(Records from a data collection)

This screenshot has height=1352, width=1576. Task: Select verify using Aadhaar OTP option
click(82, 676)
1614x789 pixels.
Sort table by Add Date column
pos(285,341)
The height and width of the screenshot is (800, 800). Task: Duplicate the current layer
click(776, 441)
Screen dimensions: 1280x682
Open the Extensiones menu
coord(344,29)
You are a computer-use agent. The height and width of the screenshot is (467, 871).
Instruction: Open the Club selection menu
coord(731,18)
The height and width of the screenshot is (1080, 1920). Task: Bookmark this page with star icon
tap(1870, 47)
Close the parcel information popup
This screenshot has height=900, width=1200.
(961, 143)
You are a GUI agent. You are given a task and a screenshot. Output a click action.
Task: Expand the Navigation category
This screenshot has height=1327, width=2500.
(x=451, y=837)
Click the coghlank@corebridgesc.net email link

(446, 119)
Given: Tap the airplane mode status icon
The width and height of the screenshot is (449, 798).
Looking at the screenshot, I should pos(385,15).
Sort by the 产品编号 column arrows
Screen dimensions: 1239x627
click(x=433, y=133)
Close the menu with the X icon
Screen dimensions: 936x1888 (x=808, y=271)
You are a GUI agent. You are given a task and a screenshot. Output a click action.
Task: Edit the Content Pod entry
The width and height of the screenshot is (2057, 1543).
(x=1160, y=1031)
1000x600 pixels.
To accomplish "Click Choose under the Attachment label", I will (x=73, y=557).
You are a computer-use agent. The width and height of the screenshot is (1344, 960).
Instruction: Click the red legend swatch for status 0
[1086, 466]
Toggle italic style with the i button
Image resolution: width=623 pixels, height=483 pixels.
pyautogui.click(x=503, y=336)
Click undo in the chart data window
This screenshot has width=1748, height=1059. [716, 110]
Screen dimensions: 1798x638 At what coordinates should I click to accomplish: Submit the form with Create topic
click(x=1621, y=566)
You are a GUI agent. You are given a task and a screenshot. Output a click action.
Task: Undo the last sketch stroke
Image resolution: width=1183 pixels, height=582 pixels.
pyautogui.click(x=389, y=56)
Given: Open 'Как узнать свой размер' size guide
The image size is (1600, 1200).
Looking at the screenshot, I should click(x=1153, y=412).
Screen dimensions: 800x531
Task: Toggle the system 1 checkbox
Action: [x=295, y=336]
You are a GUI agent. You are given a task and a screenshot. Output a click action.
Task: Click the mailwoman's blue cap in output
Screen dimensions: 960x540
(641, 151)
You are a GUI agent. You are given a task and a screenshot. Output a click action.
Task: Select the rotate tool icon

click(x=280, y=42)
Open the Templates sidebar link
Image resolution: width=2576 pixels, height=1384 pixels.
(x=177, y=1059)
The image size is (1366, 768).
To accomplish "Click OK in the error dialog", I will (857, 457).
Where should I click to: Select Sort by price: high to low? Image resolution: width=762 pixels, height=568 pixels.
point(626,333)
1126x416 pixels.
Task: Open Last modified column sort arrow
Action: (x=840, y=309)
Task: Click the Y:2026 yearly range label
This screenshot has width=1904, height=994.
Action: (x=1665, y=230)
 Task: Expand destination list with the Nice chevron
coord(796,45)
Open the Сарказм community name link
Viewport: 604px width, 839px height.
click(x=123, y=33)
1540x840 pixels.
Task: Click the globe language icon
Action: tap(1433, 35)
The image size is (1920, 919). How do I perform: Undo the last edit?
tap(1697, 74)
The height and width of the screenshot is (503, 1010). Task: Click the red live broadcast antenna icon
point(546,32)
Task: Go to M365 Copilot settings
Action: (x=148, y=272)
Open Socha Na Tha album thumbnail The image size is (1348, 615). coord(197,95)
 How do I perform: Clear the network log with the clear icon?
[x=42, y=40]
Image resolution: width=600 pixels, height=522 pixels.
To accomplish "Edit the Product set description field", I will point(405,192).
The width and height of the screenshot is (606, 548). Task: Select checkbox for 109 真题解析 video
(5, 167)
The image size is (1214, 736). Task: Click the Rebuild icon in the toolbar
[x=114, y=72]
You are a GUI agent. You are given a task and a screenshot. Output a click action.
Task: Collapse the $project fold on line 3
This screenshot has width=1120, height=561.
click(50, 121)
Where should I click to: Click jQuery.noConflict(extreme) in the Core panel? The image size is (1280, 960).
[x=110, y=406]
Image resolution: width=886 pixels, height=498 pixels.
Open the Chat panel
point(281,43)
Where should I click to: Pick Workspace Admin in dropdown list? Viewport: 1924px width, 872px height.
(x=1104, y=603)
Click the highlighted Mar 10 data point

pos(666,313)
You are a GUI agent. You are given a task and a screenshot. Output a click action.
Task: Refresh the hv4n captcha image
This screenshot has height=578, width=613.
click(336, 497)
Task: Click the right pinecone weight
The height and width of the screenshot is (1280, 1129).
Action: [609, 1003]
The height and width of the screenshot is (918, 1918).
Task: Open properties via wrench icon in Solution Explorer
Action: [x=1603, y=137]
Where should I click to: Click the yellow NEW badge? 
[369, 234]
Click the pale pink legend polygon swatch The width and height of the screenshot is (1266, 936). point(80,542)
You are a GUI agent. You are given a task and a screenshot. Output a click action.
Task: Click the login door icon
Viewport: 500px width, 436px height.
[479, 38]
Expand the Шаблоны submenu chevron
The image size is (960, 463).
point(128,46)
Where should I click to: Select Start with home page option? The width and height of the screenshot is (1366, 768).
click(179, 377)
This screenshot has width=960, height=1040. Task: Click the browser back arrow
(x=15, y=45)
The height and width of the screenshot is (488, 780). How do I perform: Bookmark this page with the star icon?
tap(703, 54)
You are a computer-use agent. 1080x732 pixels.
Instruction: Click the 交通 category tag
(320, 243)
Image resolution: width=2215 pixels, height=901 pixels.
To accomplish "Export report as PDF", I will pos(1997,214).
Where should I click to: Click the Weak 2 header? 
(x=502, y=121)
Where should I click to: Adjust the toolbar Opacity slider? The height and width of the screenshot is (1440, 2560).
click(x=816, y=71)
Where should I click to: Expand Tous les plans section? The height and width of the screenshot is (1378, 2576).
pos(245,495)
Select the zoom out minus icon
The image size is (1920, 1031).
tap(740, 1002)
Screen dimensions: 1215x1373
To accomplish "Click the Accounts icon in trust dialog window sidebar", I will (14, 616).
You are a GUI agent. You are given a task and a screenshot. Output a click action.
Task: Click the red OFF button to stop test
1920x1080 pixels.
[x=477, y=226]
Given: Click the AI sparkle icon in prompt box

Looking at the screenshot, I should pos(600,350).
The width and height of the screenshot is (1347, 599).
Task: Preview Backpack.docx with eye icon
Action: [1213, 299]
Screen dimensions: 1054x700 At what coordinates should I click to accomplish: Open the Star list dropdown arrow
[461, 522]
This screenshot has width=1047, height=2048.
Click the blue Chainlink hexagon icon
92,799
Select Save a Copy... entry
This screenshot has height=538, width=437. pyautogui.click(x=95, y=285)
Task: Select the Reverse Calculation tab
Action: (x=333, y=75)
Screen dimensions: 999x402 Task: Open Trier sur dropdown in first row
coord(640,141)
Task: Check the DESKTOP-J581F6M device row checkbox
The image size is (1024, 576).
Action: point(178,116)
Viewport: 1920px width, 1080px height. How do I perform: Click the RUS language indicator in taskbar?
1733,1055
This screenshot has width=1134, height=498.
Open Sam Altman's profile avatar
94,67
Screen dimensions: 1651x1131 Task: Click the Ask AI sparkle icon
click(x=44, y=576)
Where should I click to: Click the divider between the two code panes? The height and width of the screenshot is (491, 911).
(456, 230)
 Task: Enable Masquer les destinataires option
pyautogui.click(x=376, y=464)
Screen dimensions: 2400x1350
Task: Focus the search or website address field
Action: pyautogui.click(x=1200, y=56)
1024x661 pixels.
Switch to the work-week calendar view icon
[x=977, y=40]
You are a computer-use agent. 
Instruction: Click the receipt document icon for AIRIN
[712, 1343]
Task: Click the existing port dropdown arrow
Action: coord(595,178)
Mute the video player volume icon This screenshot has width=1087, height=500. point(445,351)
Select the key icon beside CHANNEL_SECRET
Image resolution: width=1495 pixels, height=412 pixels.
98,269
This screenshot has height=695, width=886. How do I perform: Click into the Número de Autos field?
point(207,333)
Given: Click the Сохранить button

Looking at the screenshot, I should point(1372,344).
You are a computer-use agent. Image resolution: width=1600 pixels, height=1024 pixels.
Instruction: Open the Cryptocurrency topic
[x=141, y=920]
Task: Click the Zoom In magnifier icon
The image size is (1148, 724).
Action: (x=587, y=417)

### Problem details
Reproduce the lines of the listing from its first line through the line containing "coord(344,29)", including both of those lines and nothing else.

### Exercise solution
This screenshot has height=1352, width=1576. Task: Select verify using Aadhaar OTP option
click(82, 676)
1614x789 pixels.
Sort table by Add Date column
pos(285,341)
The height and width of the screenshot is (800, 800). Task: Duplicate the current layer
click(776, 441)
Screen dimensions: 1280x682
Open the Extensiones menu
coord(344,29)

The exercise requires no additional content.